本選レポート / 2015年3月20日(金)10:00〜

 3月20日、日本ショパンコンクールの本選が洗足学園前田ホールにて開催されました。ファイナリストは、43名の出場者の中から厳しい審査を通過された6名です。課題曲は、マズルカの1シリーズと、ソナタ第2番、同第3番、プレリュードOp.28(全曲)の中から1作品で構成され、1名あたり約40分間の演奏が行われました。前日の第2次予選で長大なプログラムを披露されたにもかかわらず、非常に素晴らしい演奏を繰り広げてくださったファイナリストたち。彼らの心身の強靭さには只々驚くばかりでした。

 最初に登場されたのは中村 優似さん。マズルカOp.24とソナタ第3番で、歌心に溢れた、繊細かつ伸びやかな演奏を披露されました。

 続いて阿見 真似子さんです。マズルカOp.33とプレリュードOp.28を選曲。役を演じているかのように表情豊かで生き生きとした演奏でした。

 原嶋 唯さんは、マズルカOp.24とソナタ第3番を披露されました。一音一音の役割が考えられた明快な演奏を聴かせてくださいました。

 次は實川 風さんで、マズルカOp.24とソナタ第2番を演奏。クリアで美しい音色と、呼吸をするように自然な音の流れが印象的でした。

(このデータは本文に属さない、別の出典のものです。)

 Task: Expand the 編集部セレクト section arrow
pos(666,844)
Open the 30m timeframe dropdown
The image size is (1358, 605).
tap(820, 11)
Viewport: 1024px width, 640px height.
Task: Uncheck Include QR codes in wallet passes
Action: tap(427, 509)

 上原 琢矢さんは、マズルカOp.50とソナタ第3番を披露。各曲ともに旋律の方向性が明確に表現され、円熟した演奏を聴かせてくださいました。

 最後は加藤 大樹さんで、マズルカOp.50とソナタ第2番を演奏されました。気品がありながらも、ドラマティックな表現が興味深かったです。

 

 表彰式では、日本ショパン協会の小林 仁会長とポーランド広報文化センターのマルタ・カルシ副所長より、ファイナリストたちの頑張りを讃える温かなご挨拶をいただき、審査員の遠藤郁子先生による講評では、ピアニストとしてショパンの作品に取り組むための的確なアドバイスを賜りました。

 わずか5日間で、1回のリサイタルを上回るレパートリーを披露しなければならない過酷な状況の中、個性溢れる演奏で最後まで頑張ってこられた若きピアニストたちへ心からの賞賛を贈りつつ、今後さらに羽ばたいて行かれることを大いに期待いたします。